A leading exclusion in these arguments (e.g. -Murder
) has
the effect of adding all variables to the list except the excluded
variable(s).
Also, select helpers from the dplyr
package can also be used:
starts_with
, ends_with
,
contains
, matches
,
num_range
, and everything
.
For example:
recipe(Species ~ ., data = iris) %>% step_center(starts_with("Sepal"), -contains("Width"))
would only select Sepal.Length
Inline functions that specify computations, such as log(x)
,
should not be used in selectors and will produce an error. A list of
allowed selector functions is below.
Columns of the design matrix that may not exist when the step is coded can
also be selected. For example, when using step_pca
, the number of
columns created by feature extraction may not be known when subsequent
steps are defined.
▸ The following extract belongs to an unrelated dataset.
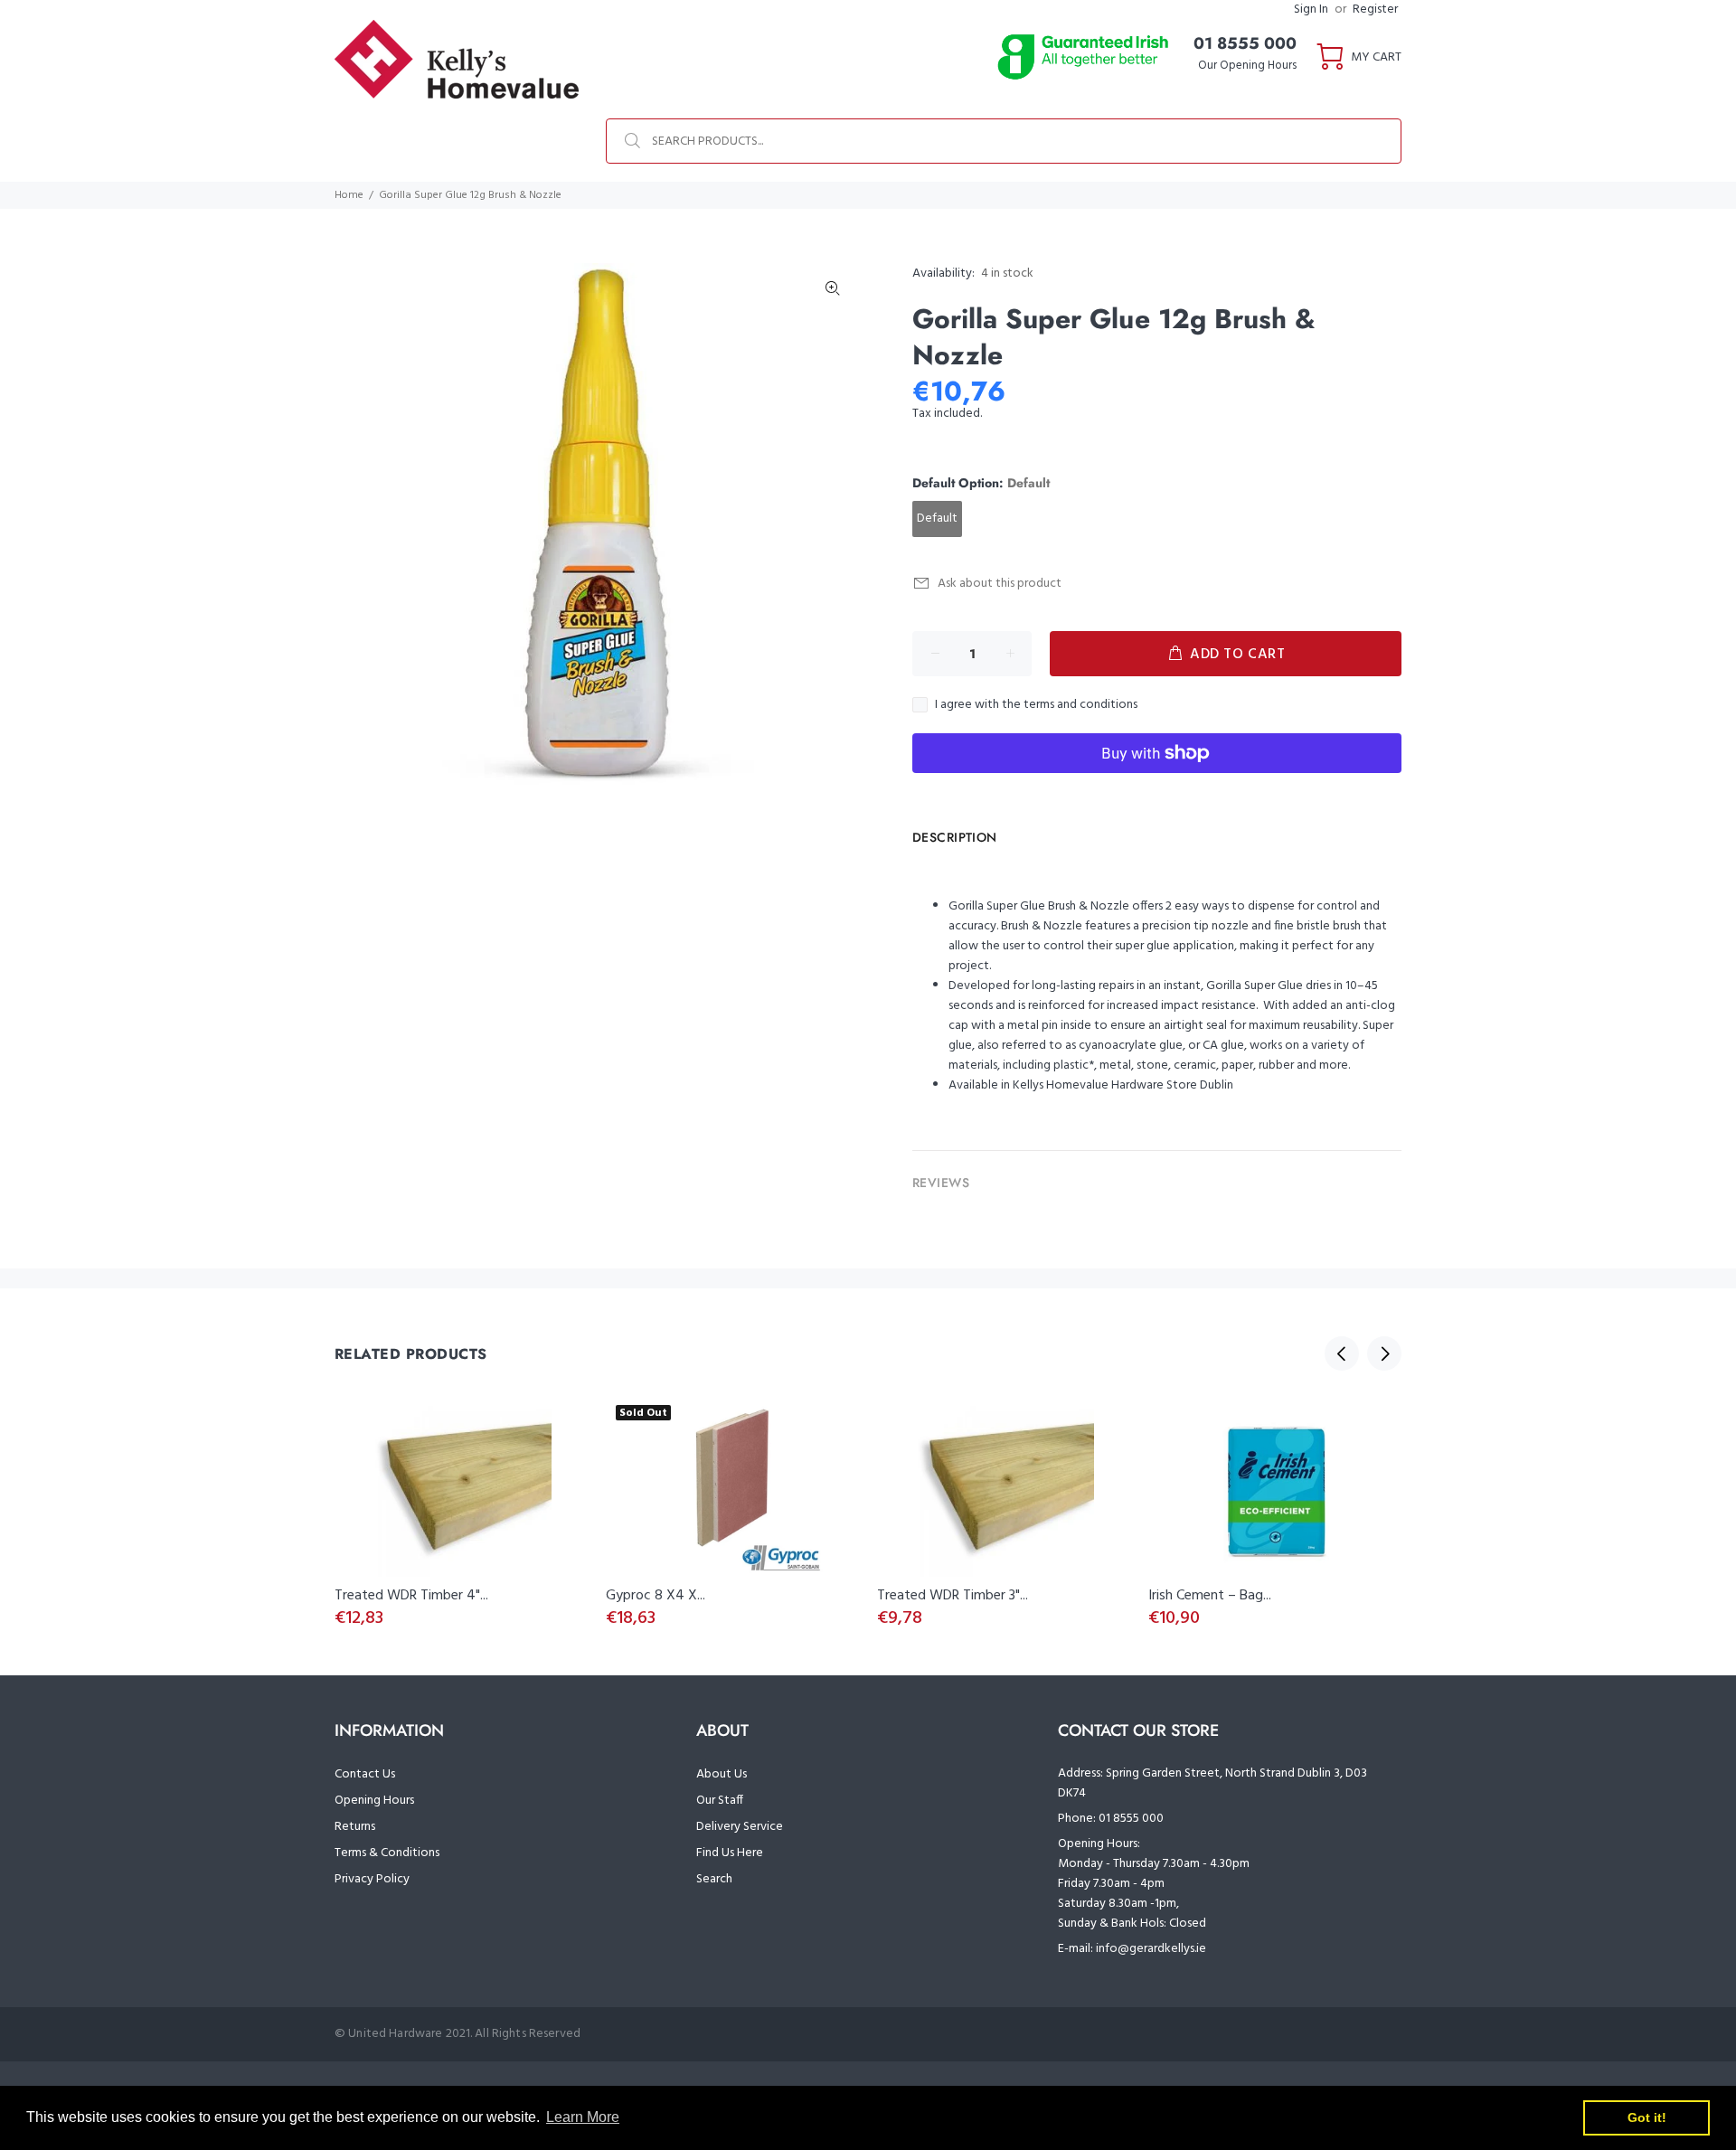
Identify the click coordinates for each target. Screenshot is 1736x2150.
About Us (721, 1774)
In this case, using matches("^PC")
will select
all of the columns whose names start with "PC" once those columns
are created.
There are sets of functions that can be used to select variables based on
their role or type: has_role
and has_type
.
For convenience, there are also functions that are more specific:
all_numeric
, all_nominal
,
all_predictors
, and all_outcomes
. These can
be used in conjunction with the previous functions described for
selecting variables using their names:
data(biomass) recipe(HHV ~ ., data = biomass) %>% step_center(all_numeric(), -all_outcomes())
This results in all the numeric predictors: carbon, hydrogen, oxygen, nitrogen, and sulfur.
If a role for a variable has not been defined, it will never be selected using role-specific selectors.
All steps use these techniques to define variables for steps
except one: step_interact
requires traditional model
formula representations of the interactions and takes a single formula
as the argument to select the variables.
The complete list of allowable functions in steps:
By name: starts_with
,
ends_with
, contains
,
matches
, num_range
, and
everything
By role: has_role
,
all_predictors
, and all_outcomes
By type: has_type
, all_numeric
,
and all_nominal